## TASK INPUT
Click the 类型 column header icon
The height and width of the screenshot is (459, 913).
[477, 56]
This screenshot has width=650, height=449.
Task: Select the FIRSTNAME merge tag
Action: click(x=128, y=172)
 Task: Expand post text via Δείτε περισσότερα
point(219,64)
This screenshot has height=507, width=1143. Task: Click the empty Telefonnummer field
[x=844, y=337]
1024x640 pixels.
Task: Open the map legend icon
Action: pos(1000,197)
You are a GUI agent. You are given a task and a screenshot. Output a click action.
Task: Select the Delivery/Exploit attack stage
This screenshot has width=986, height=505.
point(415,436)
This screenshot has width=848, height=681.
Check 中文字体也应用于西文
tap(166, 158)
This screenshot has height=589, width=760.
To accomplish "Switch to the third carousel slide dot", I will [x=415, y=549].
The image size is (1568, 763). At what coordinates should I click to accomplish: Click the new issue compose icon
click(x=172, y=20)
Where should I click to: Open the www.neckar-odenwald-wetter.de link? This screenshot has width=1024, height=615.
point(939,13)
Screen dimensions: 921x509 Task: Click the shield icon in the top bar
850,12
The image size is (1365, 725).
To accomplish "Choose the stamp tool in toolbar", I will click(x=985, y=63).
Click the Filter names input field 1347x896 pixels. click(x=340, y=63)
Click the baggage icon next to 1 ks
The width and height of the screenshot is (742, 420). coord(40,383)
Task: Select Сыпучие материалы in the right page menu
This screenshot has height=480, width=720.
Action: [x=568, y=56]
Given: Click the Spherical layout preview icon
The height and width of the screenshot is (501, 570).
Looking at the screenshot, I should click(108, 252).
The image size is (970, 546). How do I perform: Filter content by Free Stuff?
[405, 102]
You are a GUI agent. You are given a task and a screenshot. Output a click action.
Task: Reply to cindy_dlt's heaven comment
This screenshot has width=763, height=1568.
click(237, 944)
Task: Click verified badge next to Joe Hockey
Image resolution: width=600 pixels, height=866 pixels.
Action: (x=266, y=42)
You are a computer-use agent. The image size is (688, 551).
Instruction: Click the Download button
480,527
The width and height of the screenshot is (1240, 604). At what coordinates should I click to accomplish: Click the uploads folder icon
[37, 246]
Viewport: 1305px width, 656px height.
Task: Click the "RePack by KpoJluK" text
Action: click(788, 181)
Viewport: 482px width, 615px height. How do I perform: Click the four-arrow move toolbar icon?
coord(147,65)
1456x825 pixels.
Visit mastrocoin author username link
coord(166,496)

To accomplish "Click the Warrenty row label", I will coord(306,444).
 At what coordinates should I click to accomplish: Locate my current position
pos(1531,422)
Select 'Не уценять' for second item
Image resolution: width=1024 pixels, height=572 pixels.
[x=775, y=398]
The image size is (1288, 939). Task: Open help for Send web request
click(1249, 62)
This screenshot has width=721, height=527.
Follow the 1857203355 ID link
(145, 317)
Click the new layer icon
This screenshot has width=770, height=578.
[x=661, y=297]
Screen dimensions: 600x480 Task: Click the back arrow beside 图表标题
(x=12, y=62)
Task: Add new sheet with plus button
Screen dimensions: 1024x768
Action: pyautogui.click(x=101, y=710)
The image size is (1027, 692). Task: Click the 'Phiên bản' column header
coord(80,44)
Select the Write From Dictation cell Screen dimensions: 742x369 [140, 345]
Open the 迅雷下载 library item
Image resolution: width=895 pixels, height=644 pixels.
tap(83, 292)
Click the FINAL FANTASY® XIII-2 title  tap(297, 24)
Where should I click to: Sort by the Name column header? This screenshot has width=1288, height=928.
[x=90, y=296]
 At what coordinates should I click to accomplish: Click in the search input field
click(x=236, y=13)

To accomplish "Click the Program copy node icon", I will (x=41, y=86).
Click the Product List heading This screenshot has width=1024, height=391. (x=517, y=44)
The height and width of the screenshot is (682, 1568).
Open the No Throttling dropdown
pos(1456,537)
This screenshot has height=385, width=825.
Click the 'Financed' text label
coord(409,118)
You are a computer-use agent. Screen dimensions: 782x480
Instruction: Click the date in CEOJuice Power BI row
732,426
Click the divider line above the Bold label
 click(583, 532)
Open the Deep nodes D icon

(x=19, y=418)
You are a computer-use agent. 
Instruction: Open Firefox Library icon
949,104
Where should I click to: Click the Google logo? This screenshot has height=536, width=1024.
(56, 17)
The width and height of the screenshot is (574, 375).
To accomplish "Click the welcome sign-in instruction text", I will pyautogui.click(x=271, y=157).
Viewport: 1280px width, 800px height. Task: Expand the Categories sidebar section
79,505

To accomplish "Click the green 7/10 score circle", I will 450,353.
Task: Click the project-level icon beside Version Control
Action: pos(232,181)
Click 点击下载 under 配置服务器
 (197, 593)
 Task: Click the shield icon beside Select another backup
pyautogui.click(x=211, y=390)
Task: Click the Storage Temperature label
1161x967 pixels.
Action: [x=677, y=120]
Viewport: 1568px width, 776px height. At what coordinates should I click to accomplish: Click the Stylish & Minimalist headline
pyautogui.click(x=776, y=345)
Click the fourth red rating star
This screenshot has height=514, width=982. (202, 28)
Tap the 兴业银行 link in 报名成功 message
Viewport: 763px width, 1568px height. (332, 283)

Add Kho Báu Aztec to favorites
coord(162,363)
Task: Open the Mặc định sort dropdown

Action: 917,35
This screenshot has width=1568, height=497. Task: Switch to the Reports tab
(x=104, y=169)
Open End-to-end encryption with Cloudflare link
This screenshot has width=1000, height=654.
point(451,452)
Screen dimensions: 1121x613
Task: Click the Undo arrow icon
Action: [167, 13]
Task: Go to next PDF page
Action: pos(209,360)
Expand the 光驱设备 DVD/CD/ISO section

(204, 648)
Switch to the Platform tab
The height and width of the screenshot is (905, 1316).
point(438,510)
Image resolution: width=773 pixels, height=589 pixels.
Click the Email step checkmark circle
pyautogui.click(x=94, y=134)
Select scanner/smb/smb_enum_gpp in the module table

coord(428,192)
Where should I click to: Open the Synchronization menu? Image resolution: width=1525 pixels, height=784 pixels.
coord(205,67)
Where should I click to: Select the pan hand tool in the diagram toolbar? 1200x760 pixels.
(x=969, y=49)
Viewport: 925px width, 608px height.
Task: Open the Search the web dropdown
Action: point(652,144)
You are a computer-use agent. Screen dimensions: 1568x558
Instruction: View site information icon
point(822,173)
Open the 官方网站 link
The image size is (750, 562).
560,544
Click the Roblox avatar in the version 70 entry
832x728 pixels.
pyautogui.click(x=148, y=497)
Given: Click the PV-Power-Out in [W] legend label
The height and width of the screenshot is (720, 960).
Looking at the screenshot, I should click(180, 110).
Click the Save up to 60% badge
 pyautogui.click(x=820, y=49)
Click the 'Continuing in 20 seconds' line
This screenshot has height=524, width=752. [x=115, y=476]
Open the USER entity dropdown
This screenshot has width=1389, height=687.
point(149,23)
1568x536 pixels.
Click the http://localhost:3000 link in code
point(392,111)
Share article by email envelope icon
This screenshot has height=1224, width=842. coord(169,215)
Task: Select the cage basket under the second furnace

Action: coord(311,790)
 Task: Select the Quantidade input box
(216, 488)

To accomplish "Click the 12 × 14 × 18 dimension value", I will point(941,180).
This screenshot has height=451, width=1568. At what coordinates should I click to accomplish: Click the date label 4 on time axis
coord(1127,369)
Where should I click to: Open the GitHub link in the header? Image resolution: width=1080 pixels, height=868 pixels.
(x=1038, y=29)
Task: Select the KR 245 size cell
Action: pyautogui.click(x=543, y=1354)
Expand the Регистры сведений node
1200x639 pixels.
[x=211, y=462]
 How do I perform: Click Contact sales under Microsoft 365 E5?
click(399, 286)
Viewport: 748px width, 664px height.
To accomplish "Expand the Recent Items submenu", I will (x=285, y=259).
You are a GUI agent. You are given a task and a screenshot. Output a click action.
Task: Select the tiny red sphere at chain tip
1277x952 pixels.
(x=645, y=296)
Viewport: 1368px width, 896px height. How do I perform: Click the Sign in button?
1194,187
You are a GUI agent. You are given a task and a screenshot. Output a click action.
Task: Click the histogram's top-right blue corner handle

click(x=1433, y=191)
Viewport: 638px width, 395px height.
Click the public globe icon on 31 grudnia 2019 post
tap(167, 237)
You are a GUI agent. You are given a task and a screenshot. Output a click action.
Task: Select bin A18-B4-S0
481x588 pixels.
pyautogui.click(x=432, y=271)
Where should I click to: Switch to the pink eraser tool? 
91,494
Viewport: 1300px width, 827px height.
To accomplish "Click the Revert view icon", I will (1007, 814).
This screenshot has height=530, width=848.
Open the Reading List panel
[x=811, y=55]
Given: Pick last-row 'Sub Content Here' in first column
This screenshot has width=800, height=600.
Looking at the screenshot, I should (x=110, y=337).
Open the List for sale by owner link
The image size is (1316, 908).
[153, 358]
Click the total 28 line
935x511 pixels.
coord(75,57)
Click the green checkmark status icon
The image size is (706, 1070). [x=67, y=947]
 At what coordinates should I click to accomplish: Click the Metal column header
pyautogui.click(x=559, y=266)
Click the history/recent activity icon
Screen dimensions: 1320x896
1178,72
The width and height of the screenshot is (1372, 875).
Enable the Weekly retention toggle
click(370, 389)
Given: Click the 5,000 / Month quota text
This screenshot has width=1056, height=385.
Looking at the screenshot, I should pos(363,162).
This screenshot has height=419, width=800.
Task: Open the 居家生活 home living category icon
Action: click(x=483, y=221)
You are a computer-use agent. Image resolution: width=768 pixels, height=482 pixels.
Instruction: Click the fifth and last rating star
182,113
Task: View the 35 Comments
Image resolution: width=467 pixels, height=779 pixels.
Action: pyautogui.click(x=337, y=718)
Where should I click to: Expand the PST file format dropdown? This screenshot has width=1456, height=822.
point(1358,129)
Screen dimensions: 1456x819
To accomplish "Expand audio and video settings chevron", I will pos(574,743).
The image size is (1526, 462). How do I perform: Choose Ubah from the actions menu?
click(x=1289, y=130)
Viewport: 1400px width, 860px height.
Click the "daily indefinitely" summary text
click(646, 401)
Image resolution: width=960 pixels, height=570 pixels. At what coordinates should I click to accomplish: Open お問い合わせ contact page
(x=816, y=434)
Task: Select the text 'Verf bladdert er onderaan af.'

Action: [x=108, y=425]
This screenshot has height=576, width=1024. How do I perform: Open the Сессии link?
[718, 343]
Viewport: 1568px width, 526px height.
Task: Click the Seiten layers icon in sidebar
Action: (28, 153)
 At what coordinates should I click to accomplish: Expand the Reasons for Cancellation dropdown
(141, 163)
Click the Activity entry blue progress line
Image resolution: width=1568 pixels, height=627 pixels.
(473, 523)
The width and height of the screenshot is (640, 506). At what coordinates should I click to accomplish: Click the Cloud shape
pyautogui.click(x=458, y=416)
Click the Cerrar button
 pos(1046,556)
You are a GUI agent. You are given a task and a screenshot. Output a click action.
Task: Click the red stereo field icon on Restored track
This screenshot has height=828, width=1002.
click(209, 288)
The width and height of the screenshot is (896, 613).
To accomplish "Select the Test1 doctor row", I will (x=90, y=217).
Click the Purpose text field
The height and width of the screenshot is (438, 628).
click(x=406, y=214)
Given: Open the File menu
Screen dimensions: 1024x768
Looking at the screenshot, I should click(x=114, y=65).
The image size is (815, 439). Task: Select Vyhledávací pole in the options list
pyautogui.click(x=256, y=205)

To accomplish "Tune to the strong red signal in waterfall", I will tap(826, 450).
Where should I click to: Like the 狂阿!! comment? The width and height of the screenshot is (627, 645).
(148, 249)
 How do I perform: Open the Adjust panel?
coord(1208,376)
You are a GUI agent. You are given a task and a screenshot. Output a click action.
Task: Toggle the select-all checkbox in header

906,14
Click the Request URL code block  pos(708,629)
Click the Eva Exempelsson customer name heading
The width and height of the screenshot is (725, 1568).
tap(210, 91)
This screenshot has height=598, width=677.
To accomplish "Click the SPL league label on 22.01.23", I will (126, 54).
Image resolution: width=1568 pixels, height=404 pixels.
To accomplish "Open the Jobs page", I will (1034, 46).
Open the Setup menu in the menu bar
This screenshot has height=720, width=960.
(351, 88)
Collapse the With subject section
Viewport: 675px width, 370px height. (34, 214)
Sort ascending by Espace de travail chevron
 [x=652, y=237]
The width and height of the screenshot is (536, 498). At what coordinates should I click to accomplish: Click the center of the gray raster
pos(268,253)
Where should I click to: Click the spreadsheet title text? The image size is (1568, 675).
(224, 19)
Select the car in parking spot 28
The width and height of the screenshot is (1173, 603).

## EXERCISE OBJECTIVE
Select from the material above each line in which the string "heading" appears, and list those lines.

## ANSWER TO THE PROBLEM
Click the Product List heading This screenshot has width=1024, height=391. (x=517, y=44)
Click the Eva Exempelsson customer name heading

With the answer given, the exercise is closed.